── Given text ──

The Five Stage of Grief

by Nathan Martyn - Date: 2008-10-20 - Word Count: 500 Share This!

Losing someone close to us is never easy. In her 1969 book titled, "On Death and Dying", Elisabeth Kubler-Ross lists the five stages of grief that most of us experience when we go through this situation. By learning about these stages, we can begin coping with death more effectively, knowing that each stage will bring us closer to the end of the healing process. Some people can get stuck in one of the first four stages, and need a bit of help to continue on with the process. When you understand how the process is supposed to go, you will be better equipped to recognize if you need to seek help or if you are making your way through the steps sufficiently on your own.

1. Denial and Isolation

When we first receive devastating news like the death of a loved one, our first reaction may be to deny the truth of the matter and withdraw from our friends and family. Denial and isolation can take place over a matter of months in some cases.

2. Anger

Anger is a perfectly normal method for coping with death, and is the second stage of the grieving process, according to Kubler-Ross. You may be angry with yourself for being unable to prevent the loss, angry with doctors who could not save your family member, or angry with the person who died for abandoning you and creating so much pain. Some people get angry with God because they believe He should have done something to prevent the death from occurring.

───
── Entries ──

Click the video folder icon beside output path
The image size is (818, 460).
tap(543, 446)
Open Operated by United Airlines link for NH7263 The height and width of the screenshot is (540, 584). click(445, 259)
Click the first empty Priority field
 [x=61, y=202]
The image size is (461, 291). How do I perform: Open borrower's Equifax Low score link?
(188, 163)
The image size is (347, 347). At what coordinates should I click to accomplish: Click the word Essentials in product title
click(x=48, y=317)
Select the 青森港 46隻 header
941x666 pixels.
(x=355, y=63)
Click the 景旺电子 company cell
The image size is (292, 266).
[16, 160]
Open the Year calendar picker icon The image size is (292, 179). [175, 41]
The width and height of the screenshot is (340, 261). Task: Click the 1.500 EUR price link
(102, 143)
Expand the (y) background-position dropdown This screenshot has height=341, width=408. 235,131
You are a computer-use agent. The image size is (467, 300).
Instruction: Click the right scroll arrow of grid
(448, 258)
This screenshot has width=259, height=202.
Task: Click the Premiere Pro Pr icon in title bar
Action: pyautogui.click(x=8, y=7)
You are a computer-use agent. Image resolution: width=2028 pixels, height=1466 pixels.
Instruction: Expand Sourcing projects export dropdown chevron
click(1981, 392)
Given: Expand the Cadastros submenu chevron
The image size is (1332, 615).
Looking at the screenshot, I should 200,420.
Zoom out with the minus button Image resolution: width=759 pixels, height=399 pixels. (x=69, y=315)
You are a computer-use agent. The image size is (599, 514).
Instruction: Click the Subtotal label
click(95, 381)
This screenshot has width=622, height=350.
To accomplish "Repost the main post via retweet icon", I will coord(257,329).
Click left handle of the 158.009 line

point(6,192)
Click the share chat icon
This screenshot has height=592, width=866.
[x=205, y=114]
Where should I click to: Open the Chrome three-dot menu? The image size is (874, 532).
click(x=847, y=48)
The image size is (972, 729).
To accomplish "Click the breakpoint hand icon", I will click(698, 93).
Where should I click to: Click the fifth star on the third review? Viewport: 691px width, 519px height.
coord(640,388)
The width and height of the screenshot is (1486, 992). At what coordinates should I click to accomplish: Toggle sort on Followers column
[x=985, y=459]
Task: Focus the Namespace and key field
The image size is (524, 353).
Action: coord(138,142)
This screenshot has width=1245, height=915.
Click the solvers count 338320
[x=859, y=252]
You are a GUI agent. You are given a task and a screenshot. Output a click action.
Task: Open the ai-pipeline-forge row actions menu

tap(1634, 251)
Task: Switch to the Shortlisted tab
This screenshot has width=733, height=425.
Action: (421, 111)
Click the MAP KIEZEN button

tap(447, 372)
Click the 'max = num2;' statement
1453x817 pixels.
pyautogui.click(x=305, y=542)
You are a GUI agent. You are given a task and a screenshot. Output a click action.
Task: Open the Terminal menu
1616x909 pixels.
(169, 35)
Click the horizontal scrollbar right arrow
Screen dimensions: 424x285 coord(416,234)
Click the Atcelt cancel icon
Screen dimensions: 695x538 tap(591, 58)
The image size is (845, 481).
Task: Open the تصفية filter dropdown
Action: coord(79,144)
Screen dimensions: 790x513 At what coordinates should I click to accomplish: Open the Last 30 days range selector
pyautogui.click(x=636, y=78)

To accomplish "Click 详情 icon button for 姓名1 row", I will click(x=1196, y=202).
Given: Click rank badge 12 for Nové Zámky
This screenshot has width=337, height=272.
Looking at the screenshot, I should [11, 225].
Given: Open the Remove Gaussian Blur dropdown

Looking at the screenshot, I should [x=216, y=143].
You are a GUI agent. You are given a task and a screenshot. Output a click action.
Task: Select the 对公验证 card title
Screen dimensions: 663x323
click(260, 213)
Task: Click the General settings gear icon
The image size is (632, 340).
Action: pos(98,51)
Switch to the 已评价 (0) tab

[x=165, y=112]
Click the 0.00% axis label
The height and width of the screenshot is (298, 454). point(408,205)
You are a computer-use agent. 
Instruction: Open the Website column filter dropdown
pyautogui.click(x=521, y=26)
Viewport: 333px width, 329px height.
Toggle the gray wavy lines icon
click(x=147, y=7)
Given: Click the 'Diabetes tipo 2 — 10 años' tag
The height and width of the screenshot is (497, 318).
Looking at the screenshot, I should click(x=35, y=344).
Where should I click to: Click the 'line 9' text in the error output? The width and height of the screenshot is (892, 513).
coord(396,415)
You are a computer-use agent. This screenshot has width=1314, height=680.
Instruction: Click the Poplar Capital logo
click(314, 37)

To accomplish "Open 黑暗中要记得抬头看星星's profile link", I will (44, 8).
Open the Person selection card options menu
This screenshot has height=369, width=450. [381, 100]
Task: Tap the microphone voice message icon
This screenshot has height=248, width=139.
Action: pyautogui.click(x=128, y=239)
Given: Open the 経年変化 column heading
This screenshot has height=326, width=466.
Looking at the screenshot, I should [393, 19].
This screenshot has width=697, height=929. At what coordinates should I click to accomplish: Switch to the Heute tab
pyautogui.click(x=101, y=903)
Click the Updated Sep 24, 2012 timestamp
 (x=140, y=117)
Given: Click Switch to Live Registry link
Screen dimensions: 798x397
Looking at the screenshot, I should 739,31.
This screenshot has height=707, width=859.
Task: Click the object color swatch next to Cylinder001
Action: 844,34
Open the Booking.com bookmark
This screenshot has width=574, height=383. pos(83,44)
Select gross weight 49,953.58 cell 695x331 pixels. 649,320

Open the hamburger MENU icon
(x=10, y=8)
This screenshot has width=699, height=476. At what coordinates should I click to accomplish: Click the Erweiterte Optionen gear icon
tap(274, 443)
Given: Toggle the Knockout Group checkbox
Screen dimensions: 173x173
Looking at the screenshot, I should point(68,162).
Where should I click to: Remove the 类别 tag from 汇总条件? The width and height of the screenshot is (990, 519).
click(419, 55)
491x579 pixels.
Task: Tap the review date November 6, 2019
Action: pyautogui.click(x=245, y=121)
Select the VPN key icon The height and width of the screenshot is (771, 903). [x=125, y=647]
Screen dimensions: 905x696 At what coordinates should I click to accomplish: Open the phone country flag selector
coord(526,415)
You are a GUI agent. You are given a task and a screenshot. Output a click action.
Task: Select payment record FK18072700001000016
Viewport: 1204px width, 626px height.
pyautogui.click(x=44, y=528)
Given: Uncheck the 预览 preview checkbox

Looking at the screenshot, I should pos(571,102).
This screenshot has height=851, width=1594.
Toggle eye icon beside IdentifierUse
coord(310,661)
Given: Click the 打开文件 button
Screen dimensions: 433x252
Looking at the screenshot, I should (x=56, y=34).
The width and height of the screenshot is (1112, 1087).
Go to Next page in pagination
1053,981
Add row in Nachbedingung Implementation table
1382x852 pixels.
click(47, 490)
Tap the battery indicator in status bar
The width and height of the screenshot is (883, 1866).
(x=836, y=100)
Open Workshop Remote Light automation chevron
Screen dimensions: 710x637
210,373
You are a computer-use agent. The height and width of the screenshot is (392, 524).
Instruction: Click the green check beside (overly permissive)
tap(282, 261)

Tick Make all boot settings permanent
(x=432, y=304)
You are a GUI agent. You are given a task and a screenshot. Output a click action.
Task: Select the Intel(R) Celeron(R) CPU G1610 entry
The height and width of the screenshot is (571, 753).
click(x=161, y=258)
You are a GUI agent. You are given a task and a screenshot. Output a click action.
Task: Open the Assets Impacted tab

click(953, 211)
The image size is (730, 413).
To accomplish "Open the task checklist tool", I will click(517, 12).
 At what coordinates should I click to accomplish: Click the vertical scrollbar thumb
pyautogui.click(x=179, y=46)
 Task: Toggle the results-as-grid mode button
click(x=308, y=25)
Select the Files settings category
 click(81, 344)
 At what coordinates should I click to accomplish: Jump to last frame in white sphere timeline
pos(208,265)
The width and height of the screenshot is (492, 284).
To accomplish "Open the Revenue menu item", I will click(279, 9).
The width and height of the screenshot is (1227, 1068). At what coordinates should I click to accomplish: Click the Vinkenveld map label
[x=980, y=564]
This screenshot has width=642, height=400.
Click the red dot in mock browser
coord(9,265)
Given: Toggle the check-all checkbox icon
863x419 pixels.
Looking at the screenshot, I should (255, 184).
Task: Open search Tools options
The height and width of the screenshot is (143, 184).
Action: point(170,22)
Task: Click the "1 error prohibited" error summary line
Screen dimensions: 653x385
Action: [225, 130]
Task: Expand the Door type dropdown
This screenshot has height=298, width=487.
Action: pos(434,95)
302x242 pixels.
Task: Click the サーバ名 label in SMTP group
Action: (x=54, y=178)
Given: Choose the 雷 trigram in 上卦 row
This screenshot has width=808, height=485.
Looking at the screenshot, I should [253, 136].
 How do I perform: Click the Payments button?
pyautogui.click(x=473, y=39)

───

**Exercise objective:** Continue the article on the five stages of grief, picking up right after its final sentence about anger toward God.

**Response to this exercise:**
3. Bargaining

Sometimes people's anger with God will turn into a bargaining chip. You may try to negotiate with God, promising to help others or live a better life if He will take your pain away and reverse the loss that you are experiencing.

4. Depression

The anger has faded away by now, leaving numbness and despondency in its wake. That doesn't mean that the anger is gone for good; it may be simmering still just under the surface, where it can explode at the slightest provocation. This may be a time where you feel hopeless and unable to make plans or dream about the future. You may find yourself wallowing in feeling of self pity and an inability to enjoy the things in life that you once loved. Some people have trouble breaking out of this stage, leading them to seek professional help in coping with death.

5. Acceptance

The pain is still there, but it is easier to deal with. The sadness still exists, but you now feel somewhat optimistic that you can turn the experience into something positive. Acceptance doesn't mean to simply grin and bear it, but to accept the loss and prepare to move forward with your life. This is the stage where true personal growth can occur.

Coping with death is one of the most challenging experiences anyone will ever have to face. These five stages are typically the process that most people will go through to deal with the loss, heal and move on with their lives.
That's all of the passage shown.